Wednesday, November 02, 2005

The Lord's Prayer (conclusion)

And lead us not into temptation, but deliver us from evil.

 

The usual interpretations of “temptation” can be individualistic, short-sighted and superficial, referring simply to the urge to violate a precept. But the word can be translated “trial” or “test.”  The same set of circumstances could be a temptation leading to evil or an occasion of purifying, strengthening trial. Whether we are faced with a “temptation” or a “trial” can be known only by the outcome and not in its midst. Contrary to the consumer culture with its emphasis on “having arrived,” this petition of the Lord’s prayer places us squarely “en route” in a “status viatoris.”

 

Even more than the plea for daily bread, this petition asserts our utter dependence on God “We are God’s children now” (cf. 1 Jn. 3:2), but even that is still a work in progress.  Do we accept this state of things? The challenge is “not to run or attempt to run from the inescapable fact of the contingency of our being” (Ulanov, Primary Speech, p. 62). Face to face with fear, even ultimate fear, we may try to short-circuit it in many ways. What if “temptation” refers to our attempts to circumvent life’s incompleteness—our refusal of the greatness of our filial condition in the vain attempt to make ourselves complete, self-enclosed, secure in intransitiveness, rather than to live in the incompleteness of an ongoing gift of self that is the creaturely form of Trinitarian life? We are tempted to take an off-ramp from the via humanitatis, which is a way of pilgrims. As Teresa of Jesus noted, concerning the security of one “who fears the Lord,” “I say ‘security,’ but that is the wrong word, for there is no security in this life” (Interior Castle, Third Mansion, Chapter 1).

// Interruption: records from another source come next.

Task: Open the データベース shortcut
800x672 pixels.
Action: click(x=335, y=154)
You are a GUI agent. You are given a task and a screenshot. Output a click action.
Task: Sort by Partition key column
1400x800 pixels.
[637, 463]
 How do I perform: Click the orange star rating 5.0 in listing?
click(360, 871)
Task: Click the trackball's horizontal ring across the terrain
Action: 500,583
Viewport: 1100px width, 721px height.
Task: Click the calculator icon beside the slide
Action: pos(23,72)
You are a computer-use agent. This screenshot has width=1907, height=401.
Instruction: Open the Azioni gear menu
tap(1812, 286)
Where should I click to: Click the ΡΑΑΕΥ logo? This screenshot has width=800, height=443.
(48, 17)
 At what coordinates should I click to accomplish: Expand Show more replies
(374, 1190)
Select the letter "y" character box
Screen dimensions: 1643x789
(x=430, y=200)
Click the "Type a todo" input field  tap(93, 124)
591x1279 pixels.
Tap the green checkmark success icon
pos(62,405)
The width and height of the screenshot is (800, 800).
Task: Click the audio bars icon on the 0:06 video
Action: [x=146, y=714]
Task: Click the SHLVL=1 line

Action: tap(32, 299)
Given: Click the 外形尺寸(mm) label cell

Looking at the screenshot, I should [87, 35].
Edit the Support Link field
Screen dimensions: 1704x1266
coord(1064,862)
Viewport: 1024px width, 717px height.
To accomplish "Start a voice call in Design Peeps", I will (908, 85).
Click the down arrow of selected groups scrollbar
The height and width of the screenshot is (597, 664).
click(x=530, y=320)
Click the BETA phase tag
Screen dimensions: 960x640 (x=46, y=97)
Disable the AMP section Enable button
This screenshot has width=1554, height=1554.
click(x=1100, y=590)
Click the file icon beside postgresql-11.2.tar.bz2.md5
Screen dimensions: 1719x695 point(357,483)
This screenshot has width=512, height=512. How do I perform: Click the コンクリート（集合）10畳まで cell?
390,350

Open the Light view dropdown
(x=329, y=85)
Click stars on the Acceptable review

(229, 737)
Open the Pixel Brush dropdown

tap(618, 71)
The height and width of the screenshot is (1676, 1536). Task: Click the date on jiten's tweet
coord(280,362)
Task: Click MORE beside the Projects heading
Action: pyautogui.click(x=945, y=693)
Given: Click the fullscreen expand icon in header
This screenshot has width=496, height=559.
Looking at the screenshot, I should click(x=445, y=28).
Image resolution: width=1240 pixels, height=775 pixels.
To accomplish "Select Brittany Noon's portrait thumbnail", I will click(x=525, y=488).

Earlier, she had written, “We here, so far as outward things are concerned are free; may it please the Lord to make us free as regards inward things as well and to deliver us from evil” (First Mansion).

 

It is here that the Lord’s Prayer completes itself, having begun with the invocation of God’s transcendent and holy name and the plea for the fullness of God’s kingdom. Before all that would substitute that kingdom and in which we could seek to ensconce ourselves, secure and unmovable, we pray: “lead us not into temptation, but deliver us from evil.”

 

Amen.

 

Amen is the genuine, filial expression of security: not in ourselves, not in our accomplishments, but standing confidently on the “one in whom I have believed” (2 Tim. 1:12). And the Lord, the “Amen, the faithful and true witness” (cf. Rev. 3:14) responds, “I have promised, and I will do it, says the Lord” (cf. Ez. 36:36).